Patrizia Silingardi writes in the introduction: "The photography of Mustafa Sabbagh is a limpid distillation, a precious crystallization: a highly exact technique, thanks to which one can restore the changeful emotional empiricism of reality. In the mad attempt of capturing the engulfing flow of time, the fascination of the sidereal, of the lenticular, of this aesthetics beyond the Alps - which from the ancient intuitions of the Flemish School unfolds in the current Scandinavian photography avant-gardes - follow one another in portraying a corpus of adolescent physiognomies imbued with rare lyricism. Customarily, this involves simple and modest, essential and minimalist portraits, though always diffused with a pitiless light upon implacable shots. Even though some swooning landscapes appear in the memory of a few cinema and painting masterpieces, the en plein air almost disappears. Having side-stepped all circumstantial contexts - only at times do accessories, rooms and fittings appear - what remains is the insistence of a flowing nullity, of a pale (back)ground, a stiff curtain that encloses the space, captures and obliges the subjects to the very near embarrassment of an up-close shot. And, in fact, as homage to beauté convulsive and perturbing carnality, the pose camera is customarily a sort of aseptic boudoir that captures the private poses and the disposition of the states of mind of controversial ephebic or Pasoliniesque dandies or lamented nymphs, lovely like Christiane F. or the Marquis Luisa Casati".

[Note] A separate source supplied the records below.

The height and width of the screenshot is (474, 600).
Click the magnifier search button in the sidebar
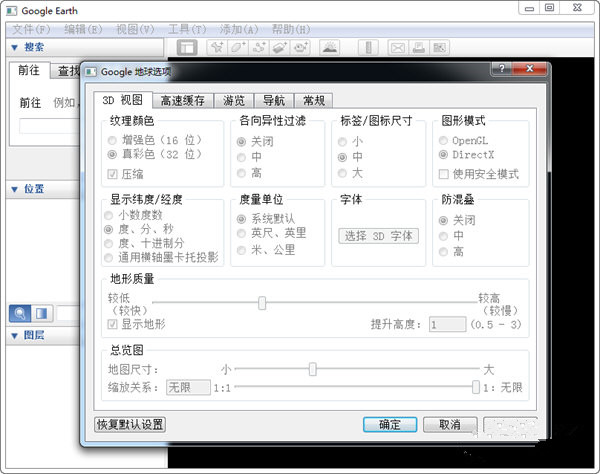(x=20, y=313)
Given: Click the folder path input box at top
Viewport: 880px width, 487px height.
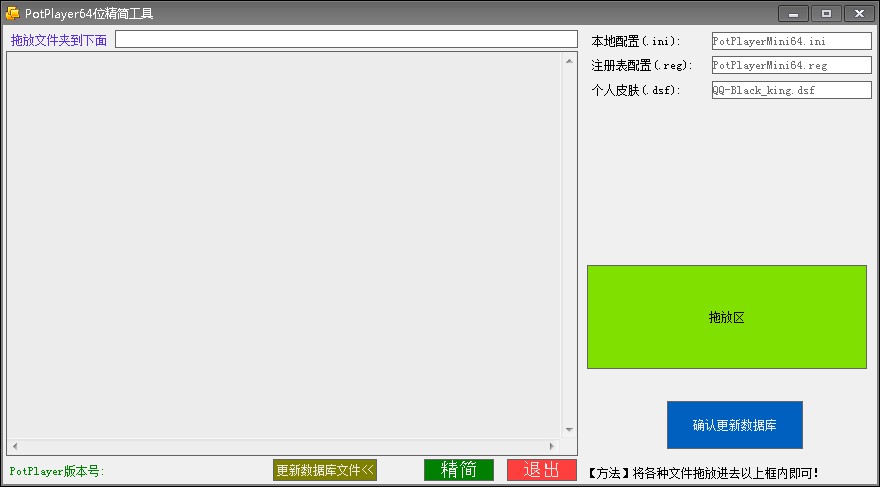Looking at the screenshot, I should pyautogui.click(x=346, y=40).
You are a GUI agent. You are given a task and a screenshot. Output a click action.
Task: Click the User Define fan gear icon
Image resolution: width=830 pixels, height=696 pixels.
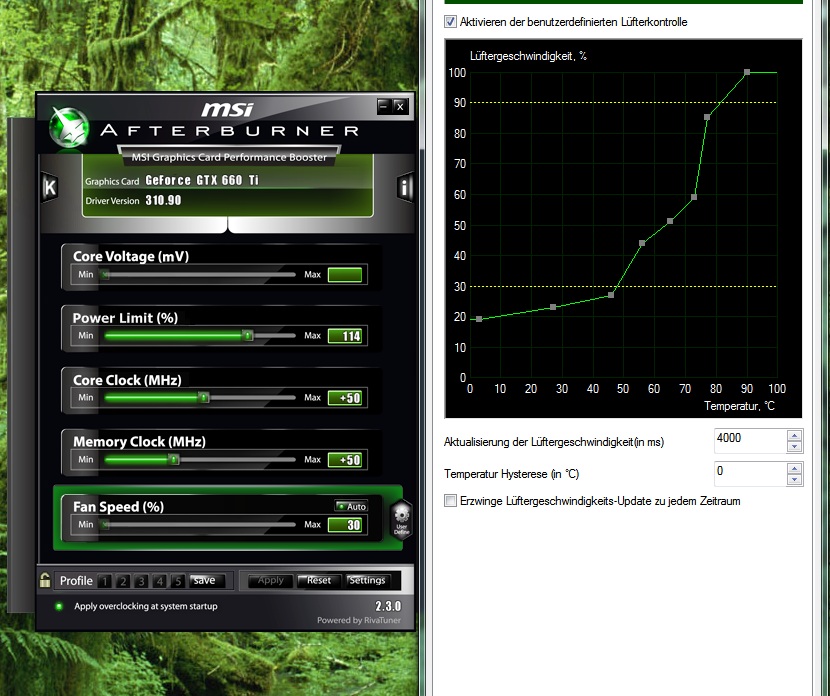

Mustafa Sabbagh was born in Amman, Jordan. He is based in Italy since 1979 where he took a degree in Architecture in Venice. in Venice. For several years, he has been Richard Avedon’s assistant in London. In 2007 he has collaborated with prestigiosa Central Saint Martins College of Art and Design. Since ever Mustafa has collaborated with magazines such as Arena, The Face, Vogue Italia, l’Uomo Vogue, Rodeo, Gasby, Front, Kult, Sport & Street, etc. Since 2004, he has taken part to differen editorial and exhibition projects (Bread & Butter, Berlin, 2004; Human Game and Welcome TO MY HOUSE, Florence, 2006; Lee jeans book, Berlin; Bepositive, Edwin, Forfex, Milano_ White, 2009; Carne, Milan, Superstudio, 2009). In 2009 he took part to Like-us, a travelling exhibition within Bologna Arte Fiera.